#' Wilcoxon test
#'
#' Performs a Wilcoxon test on each row/column of the input matrix.
#'
#' Functions to perform one sample and two sample Wilcoxon tests on rows/columns of matrices.
#' Main arguments and results were intentionally matched to the \code{wilcox.test()}
#' function from default stats package. Other arguments were split into separate
#' functions:
#'
#' \code{row_wilcoxon_onesample(x)} - one sample Wilcoxon test on rows.
#' \code{col_wilcoxon_onesample(x)} - one sample Wilcoxon test on columns.
#'
#' Results should be the same as running \code{wilcox.test(x)}
#' on every row (or column) of \code{x}.
#'
#' \code{row_wilcoxon_twosample(x, y)} - two sample Wilcoxon test on rows.
#' \code{col_wilcoxon_twosample(x, y)} - two sample Wilcoxon test on columns.
#'
#' Results should be the same as running \code{wilcox.test(x, y)}
#' on every row (or column) of \code{x} and \code{y}.
#'
#' \code{row_wilcoxon_paired(x, y)} - two sample paired Wilcoxon test on rows.

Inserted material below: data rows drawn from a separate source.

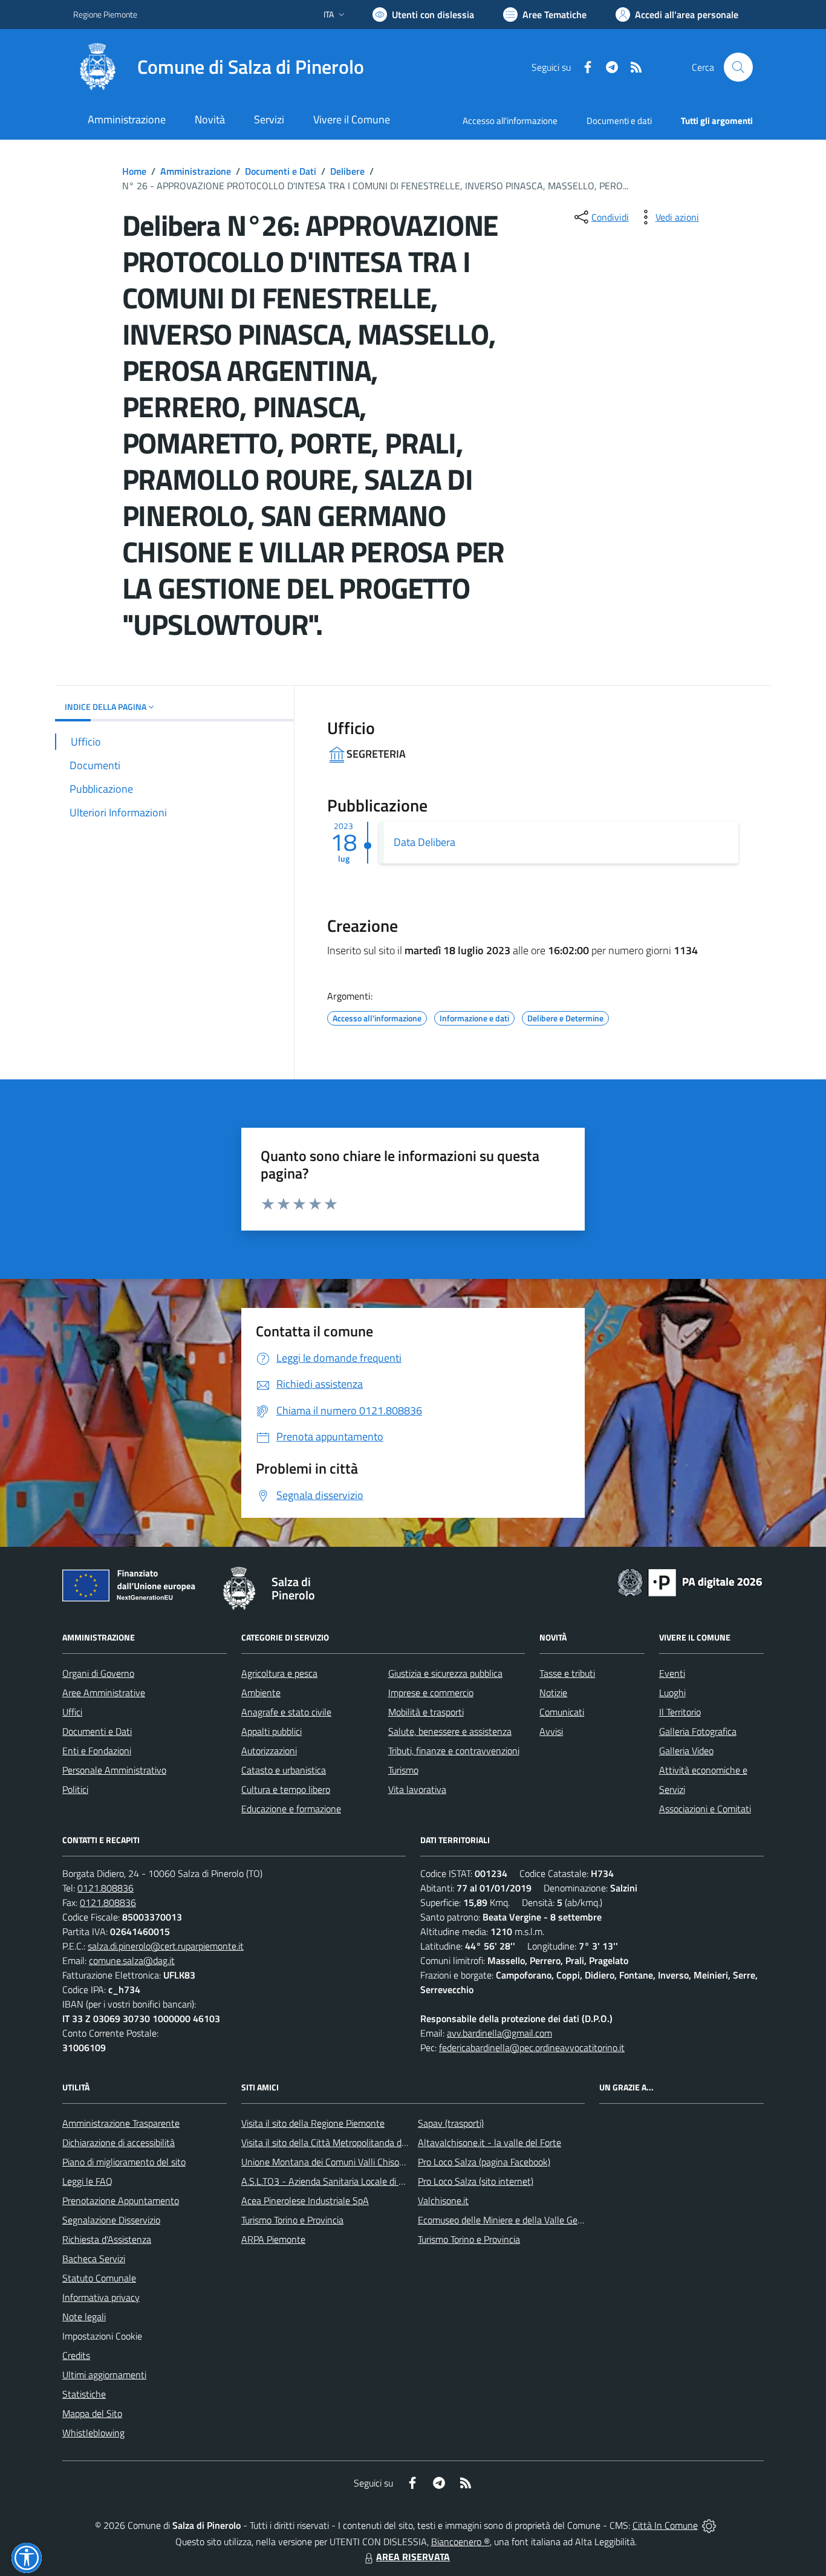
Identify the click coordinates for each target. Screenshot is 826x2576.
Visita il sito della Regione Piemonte (313, 2123)
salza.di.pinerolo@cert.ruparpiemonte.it (166, 1946)
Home (134, 171)
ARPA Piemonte (273, 2239)
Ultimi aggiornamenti (104, 2374)
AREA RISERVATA (413, 2556)
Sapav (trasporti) (451, 2123)
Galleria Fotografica (698, 1731)
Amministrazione (195, 171)
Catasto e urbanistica (283, 1770)
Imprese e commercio (430, 1692)
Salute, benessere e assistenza (450, 1731)
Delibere (347, 171)
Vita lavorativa (417, 1789)
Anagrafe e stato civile (286, 1712)
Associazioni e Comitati (705, 1808)
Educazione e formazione (291, 1808)
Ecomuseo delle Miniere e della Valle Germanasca (517, 2220)
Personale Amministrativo (114, 1770)
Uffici (72, 1712)
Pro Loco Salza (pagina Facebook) (484, 2162)
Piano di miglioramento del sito (124, 2162)
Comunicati (561, 1712)
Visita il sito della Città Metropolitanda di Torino (335, 2142)
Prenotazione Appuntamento (120, 2200)
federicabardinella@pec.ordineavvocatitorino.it (532, 2047)
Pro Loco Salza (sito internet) (475, 2181)
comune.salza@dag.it (132, 1960)
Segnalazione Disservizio (111, 2220)
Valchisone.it (443, 2200)
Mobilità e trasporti (426, 1712)
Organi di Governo (98, 1673)
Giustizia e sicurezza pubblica (445, 1673)
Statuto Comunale (99, 2278)
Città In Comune (665, 2525)
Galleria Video (686, 1750)
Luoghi (672, 1692)
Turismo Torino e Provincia (292, 2220)
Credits (76, 2355)
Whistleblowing (93, 2432)
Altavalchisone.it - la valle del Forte (489, 2142)
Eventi (672, 1673)
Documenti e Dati (280, 171)
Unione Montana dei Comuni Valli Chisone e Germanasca (355, 2162)
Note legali (84, 2316)
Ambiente (261, 1692)
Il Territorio (680, 1712)
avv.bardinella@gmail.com (499, 2033)
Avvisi (551, 1731)
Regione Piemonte (105, 14)
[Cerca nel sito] (738, 67)
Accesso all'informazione (510, 121)
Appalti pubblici (271, 1731)
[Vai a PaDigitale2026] (690, 1581)
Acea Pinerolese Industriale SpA (305, 2200)
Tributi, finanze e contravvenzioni (453, 1750)
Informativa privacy (101, 2297)
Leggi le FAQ (87, 2181)
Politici (75, 1789)
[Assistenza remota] (709, 2525)
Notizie (553, 1692)
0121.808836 (105, 1888)
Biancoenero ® (460, 2541)
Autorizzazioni (269, 1750)
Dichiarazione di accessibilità (118, 2142)
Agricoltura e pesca (279, 1673)
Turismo (403, 1770)
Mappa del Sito (92, 2413)
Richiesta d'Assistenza (106, 2239)
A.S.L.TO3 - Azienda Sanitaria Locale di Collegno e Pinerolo (358, 2181)
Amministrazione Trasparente (121, 2123)
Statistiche (84, 2394)
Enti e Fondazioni (96, 1750)
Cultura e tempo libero (285, 1789)
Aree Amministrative (103, 1692)
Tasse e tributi (567, 1673)
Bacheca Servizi (93, 2258)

#' \code{col_wilcoxon_paired(x, y)} - two sample paired Wilcoxon test on columns.
#'
#' Results should be the same as running \code{wilcox.test(x, y, paired=TRUE)}
#' on every row (or column) of \code{x} and \code{y}.
#'
#' By default if 'exact' argument is set to 'NA', exact p-values are computed
#' only if both 'x' and 'y' contain less than 50 values and there are no
#' ties. Single sample and paired tests have additional requirement of not
#' having zeroe values (values equal to null hypothesis location argument 'mu').
#' Otherwise, a normal approximation is used. Be wary of using 'exact=TRUE' on
#' large sample sizes as computations can take a very long time.
#'
#' 'correct' argument controls the continuity correction of p-values but only
#' when exact p-values cannot be computed and normal approximation is used.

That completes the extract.